Verticillium longisporum is a host-specific vascular pathogen of oilseed rape (Brassica napus L.) that causes economic crop losses by impairing plant growth and inducing premature senescence. This study investigates whether plant damage through Verticillium stem striping is due to impaired plant water relations, whether V. longisporum affects responses of a susceptible B. napus variety to drought stress, and whether drought stress, in turn, affects plant responses to V. longisporum. Two-factorial experiments on a susceptible cultivar of B. napus infected or noninfected with V. longisporum and exposed to three watering levels (30, 60, and 100% field capacity) revealed that drought stress and V. longisporum impaired plant growth by entirely different mechanisms. Although both stresses similarly affected plant growth parameters (plant height, hypocotyl diameter, and shoot and root dry matter), infection of B. napus with V. longisporum did not affect any drought-related physiological or molecular genetic plant parameters, including transpiration rate, stomatal conductance, photosynthesis rate, water use efficiency, relative leaf water content, leaf proline content, or the expression of drought-responsive genes.

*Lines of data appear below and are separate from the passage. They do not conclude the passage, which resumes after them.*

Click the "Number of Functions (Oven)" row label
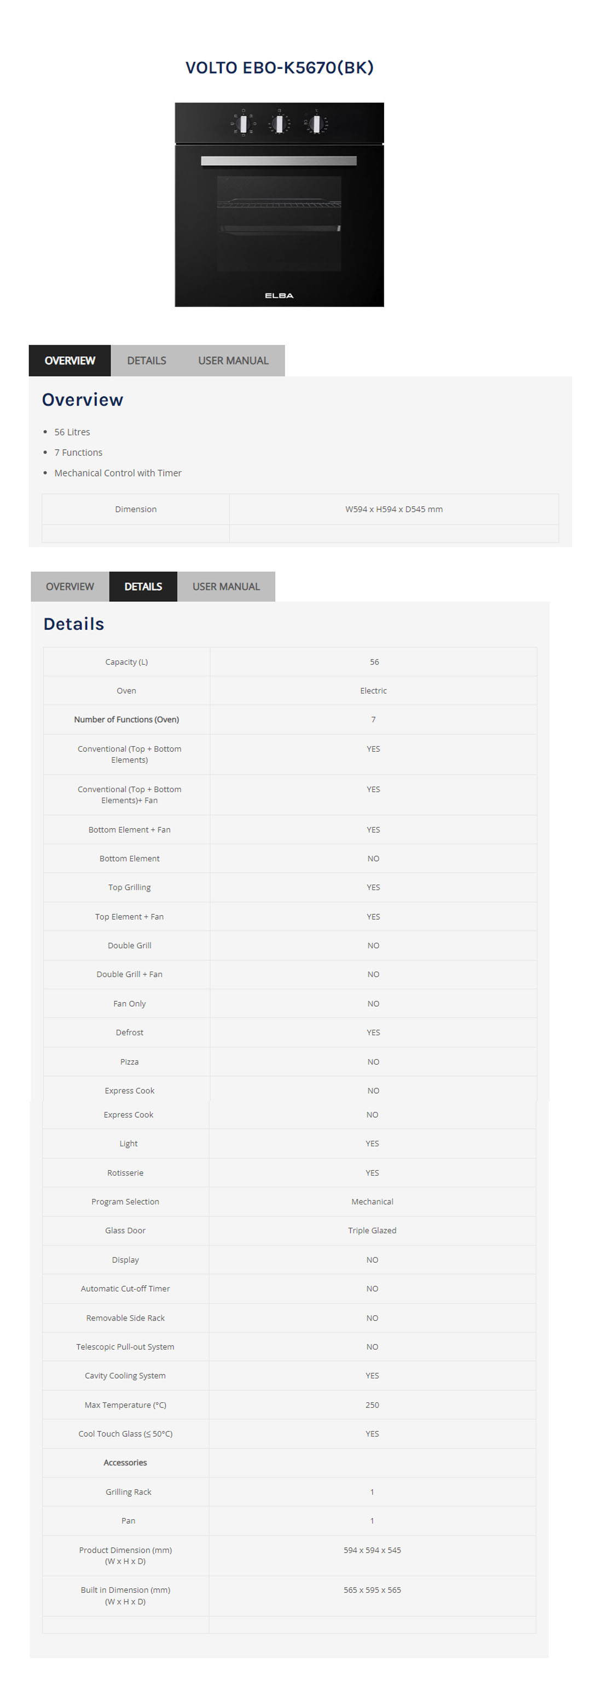This screenshot has width=591, height=1689. click(127, 719)
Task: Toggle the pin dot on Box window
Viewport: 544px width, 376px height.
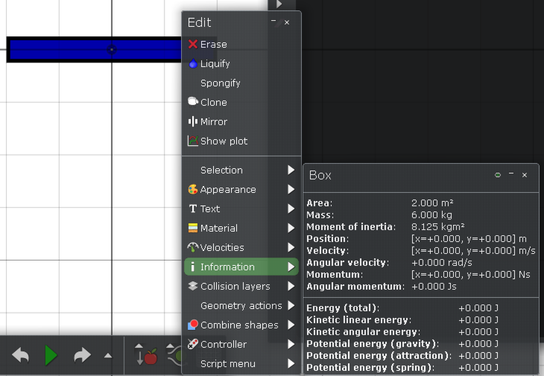Action: click(x=498, y=175)
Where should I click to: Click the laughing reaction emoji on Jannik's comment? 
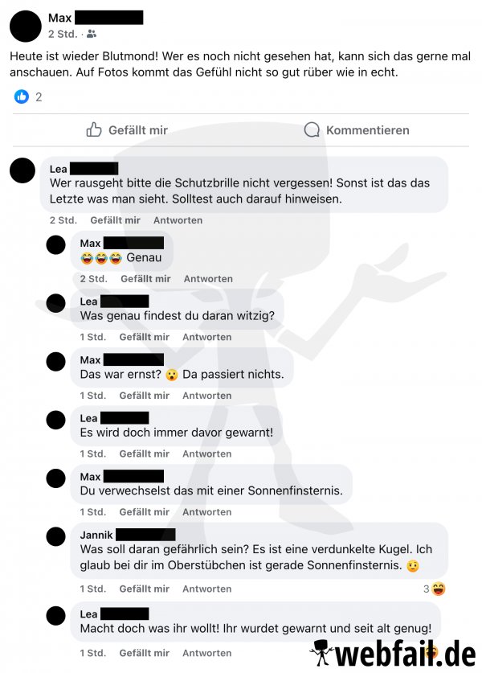(439, 589)
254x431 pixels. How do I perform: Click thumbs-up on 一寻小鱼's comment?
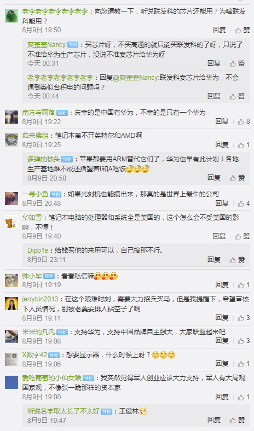click(244, 203)
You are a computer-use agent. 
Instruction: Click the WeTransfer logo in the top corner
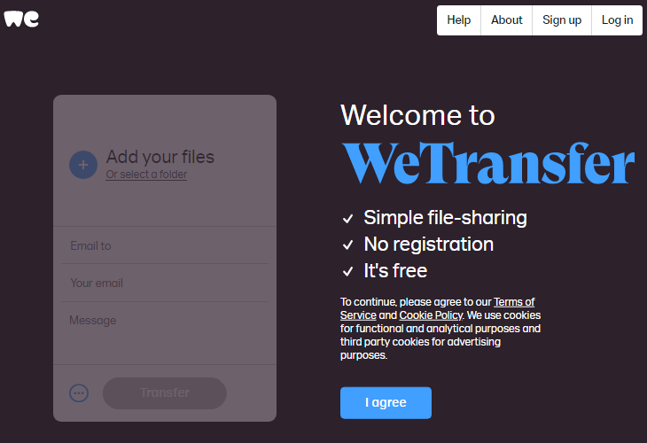coord(21,19)
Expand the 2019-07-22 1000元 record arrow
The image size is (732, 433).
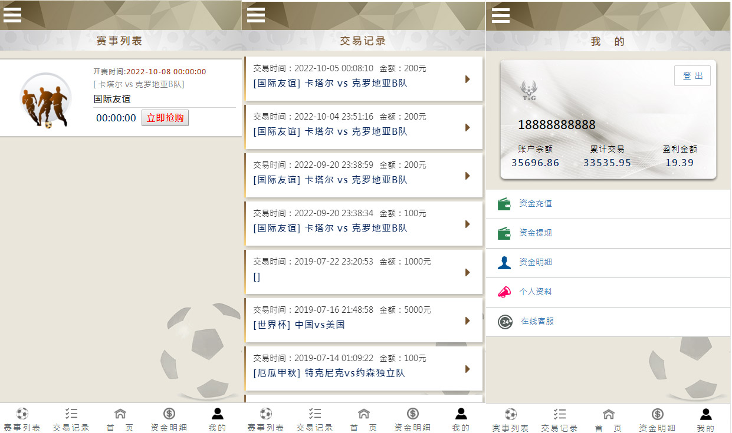pyautogui.click(x=468, y=272)
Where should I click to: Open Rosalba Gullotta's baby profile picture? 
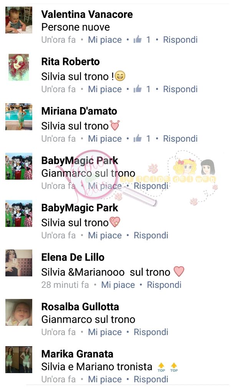point(19,312)
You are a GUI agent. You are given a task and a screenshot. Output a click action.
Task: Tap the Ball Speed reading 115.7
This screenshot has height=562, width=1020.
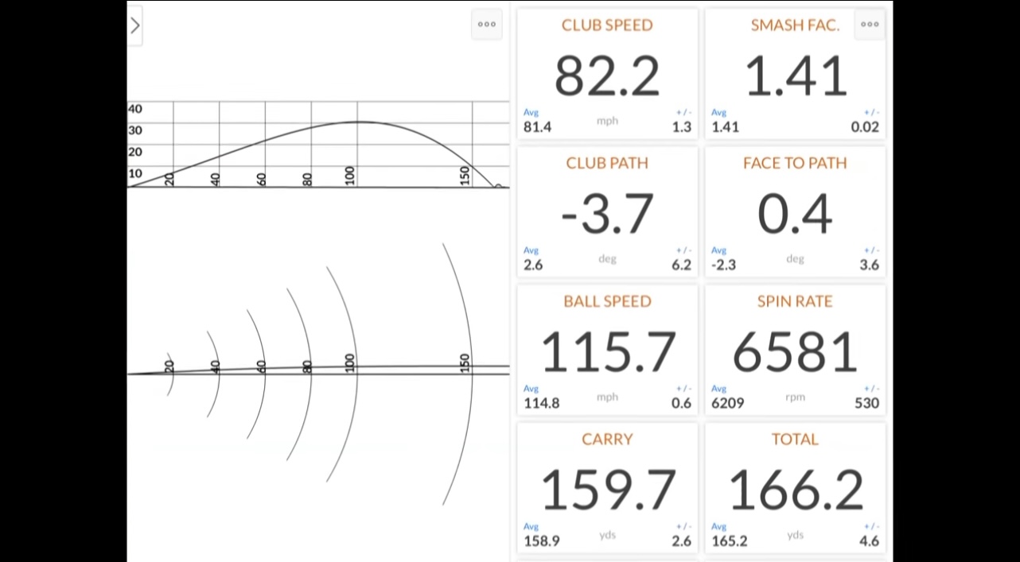[x=607, y=352]
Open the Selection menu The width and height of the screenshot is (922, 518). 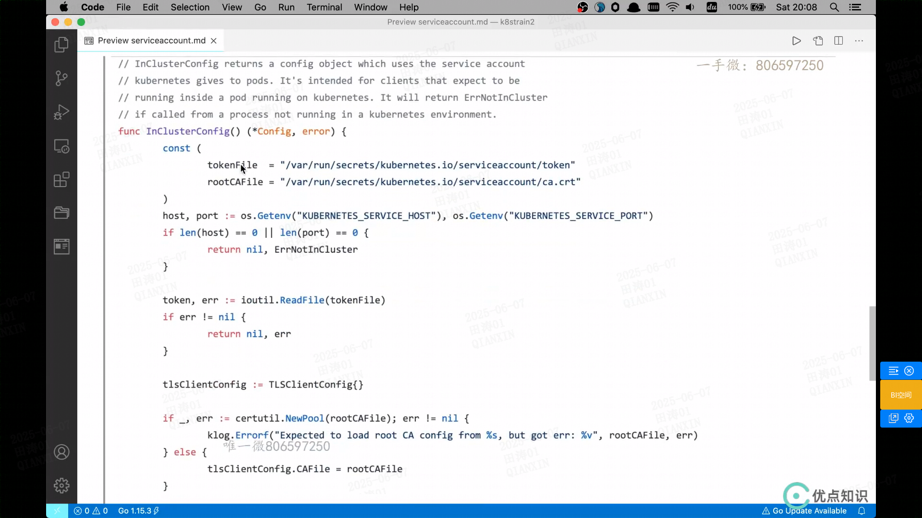[190, 7]
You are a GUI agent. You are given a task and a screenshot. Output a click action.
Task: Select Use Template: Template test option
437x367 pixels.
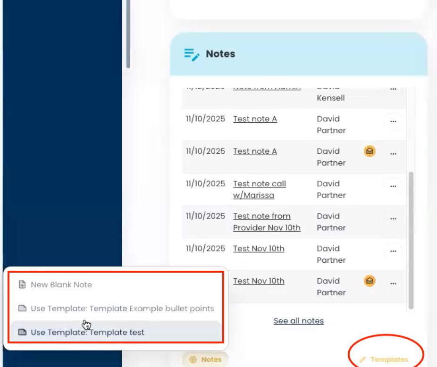pyautogui.click(x=87, y=332)
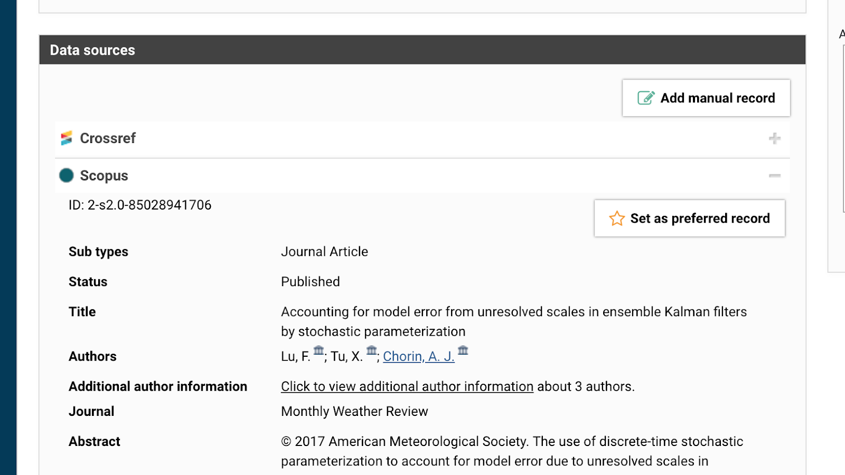Click the Crossref logo icon
The height and width of the screenshot is (475, 845).
click(x=67, y=138)
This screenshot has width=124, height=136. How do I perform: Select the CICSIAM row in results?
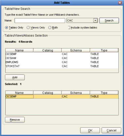click(x=62, y=58)
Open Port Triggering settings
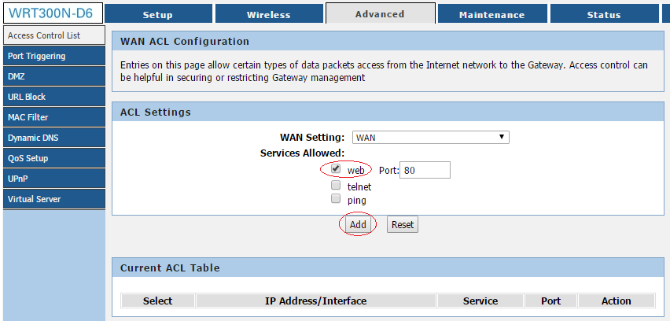670x321 pixels. [53, 56]
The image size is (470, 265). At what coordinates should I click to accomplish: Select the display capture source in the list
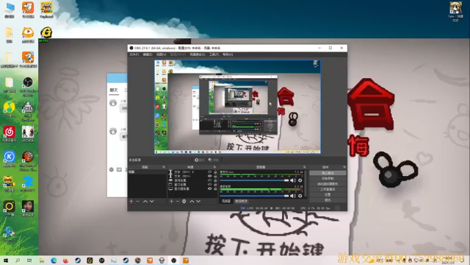(x=192, y=188)
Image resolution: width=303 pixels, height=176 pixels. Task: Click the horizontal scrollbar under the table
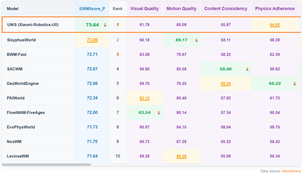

Thus, this study provides comprehensive physiological and molecular genetic evidence explaining the lack of wilt symptoms in B. napus infected with V. longisporum. Likewise, drought tolerance of B. napus was unaffected by V. longisporum, as was the level of disease by drought conditions, thus excluding a concerted action of both stresses in the field. Although it is evident that drought and vascular infection with V. longisporum impair plant growth by different mechanisms, it remains to be determined by which other factors V. longisporum causes crop loss.